Why we need to abandon the pavement and head for the forest.
We have a problem getting kids (and adults) into nature, and I think one of the causes is nature trails. It’s not a lack of trails we suffer from, but rather too many.
Cities and governments have done a wonderful job preserving little sections of the natural word for our pleasure, but most of these preserves are littered with trails. Some elegant and winding, others nothing more than forgotten utility roads, these trails serve as a portal to the wild. They are a welcome buffer between our comforted development and Earth’s beastly elements. Nature trails are a window, yet a bubble in so many ways. A paved trail in the forest has this obnoxious way of saying, ‘Don’t leave me’ and so we don’t. We graze softly along our fitted track, smelling and hearing and seeing wonders without ever touching. It’s the participation we lack.

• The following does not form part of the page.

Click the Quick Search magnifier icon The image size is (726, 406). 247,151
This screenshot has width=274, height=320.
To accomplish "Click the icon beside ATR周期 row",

Recently, I took my children for an afternoon stroll in a sunny park. We walked and sometimes ran curvy paths around the river bed and through the forest. We took in sounds of spring and felt fresh breezes on our cheeks as while exchanging pleasantries with passing families. It was a lovely afternoon, but I noticed something deeply concerning- not a single foot was laid off the path. Our stride would have been no different had we been in a shopping mall. There my children were in this beautiful place, unengaged and non-participant. I began to wonder how little our feet touch the earth; how seldom we feel life sift between our fingers. Throughout our lives, we build layers between us and the natural world; concrete floors stories high, roads and sidewalks stretched anywhere we should need to travel, the rubber soles of our shoes and tires of our vehicles, all so we never have to touch the ground.
When I bring my children into the forest and off the trail, an amazing world is born to them. What magic and life they will find under an overturned rock is irreplaceable. My children touch things. They explore and imagine a wondrous world. They become a part of nature rather than an observer, and the world is profoundly more interesting on the inside.
If we honestly strive to engage our children more with nature, we need to remove their bubbles. Nature trails serve a good and needed purpose, but children need unrestricted free play in nature as it stands. Once there, children’s imaginations and minds will flourish is ways never possible in the developed world. Nature is good for them in every possible way. Every child should know the feeling of dirt beneath their fingernails, but they will not find it unless they get off the trail.